Your goal ▸ Copy word for word the passage of the Apple Writer article between "I don't have" and "PRINTER or TEDITOR.", inclusive.

Extract ▸
——————————
Adding lowercase to Apple Writer. Randi J. Rost.
Adding Lowercase To Apple Writer
As part of the ongoing series of articles in the magazine dealing with modifications to Apple Writer, I offer the following patch.
I don't have a lower case adapter, but still wanted to send printer control codes to my Epson MX-80 printer. The patch to the PRINTER program of the Apple Writer package in Listing 1 lets you send such codes to your Epson MX-80 with Graftrax if you don't have a lower case adapter and haven't made any of the previous modifications to PRINTER or TEDITOR.
The jump at $12D8 lets us jump to the modified character conversion routine at $18E0. The first three compare check for escape, underscore, and master space (@) characters respectively. The fourth compares checks for a $26 (&) which is used to represent a backspace. If a $26 is found, we load the accumulator with $08, the true value for a backspace character. If any of these four is found, we jump back to the main routine, skipping over the part that sets the high bit of every character sent to the printer. If none of the four is found, we execute the character conversion routine as if nothing happened.
The reason we use a $26 to represent a backspace and then change it to a true backspace just before printing is simple. A true backspace ($08) appears on the screen as an inverse H. Since this is also the way a capital H is maintained by Apple Writer, this will cause a conflict. Selecting some seldom used symbol to represent a backspace and then converting just before printing resolves this conflict.
——————————
Dataset content ▸
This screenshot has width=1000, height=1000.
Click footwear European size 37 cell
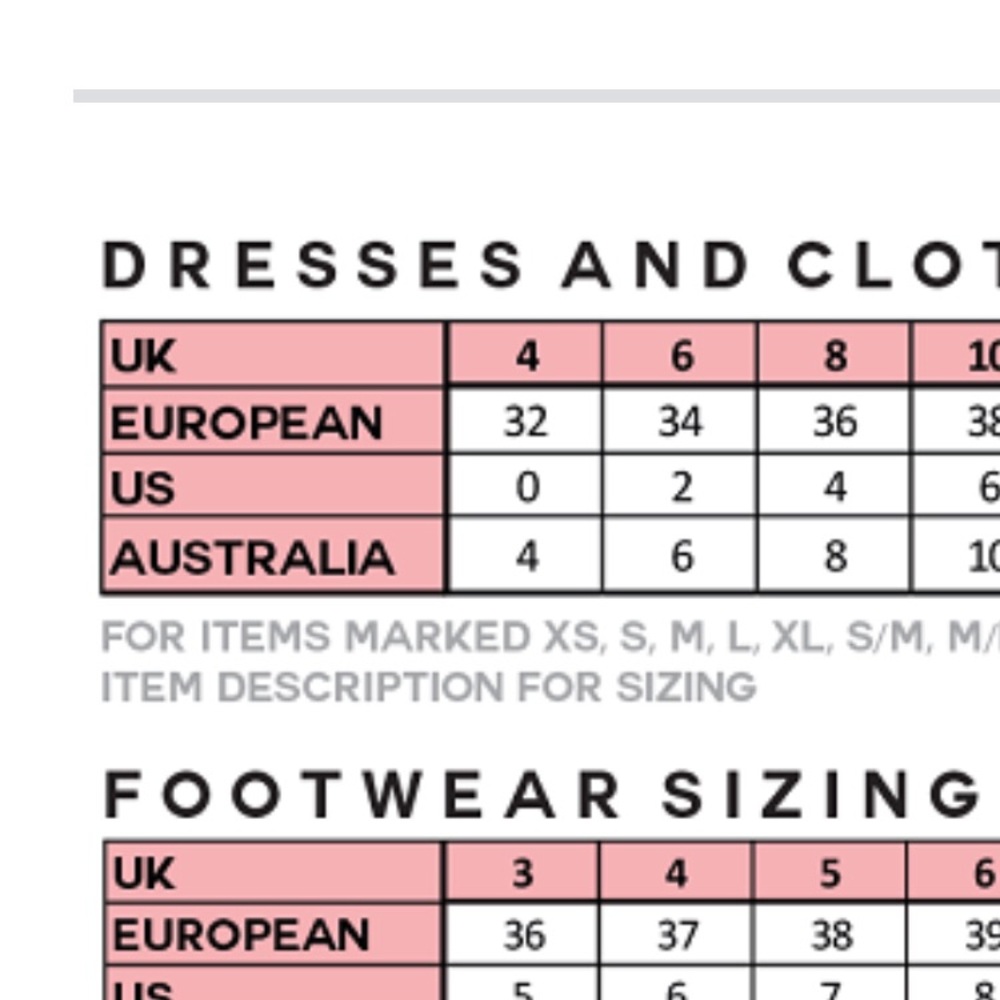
——————————
Expected output ▸
I don't have a lower case adapter, but still wanted to send printer control codes to my Epson MX-80 printer. The patch to the PRINTER program of the Apple Writer package in Listing 1 lets you send such codes to your Epson MX-80 with Graftrax if you don't have a lower case adapter and haven't made any of the previous modifications to PRINTER or TEDITOR.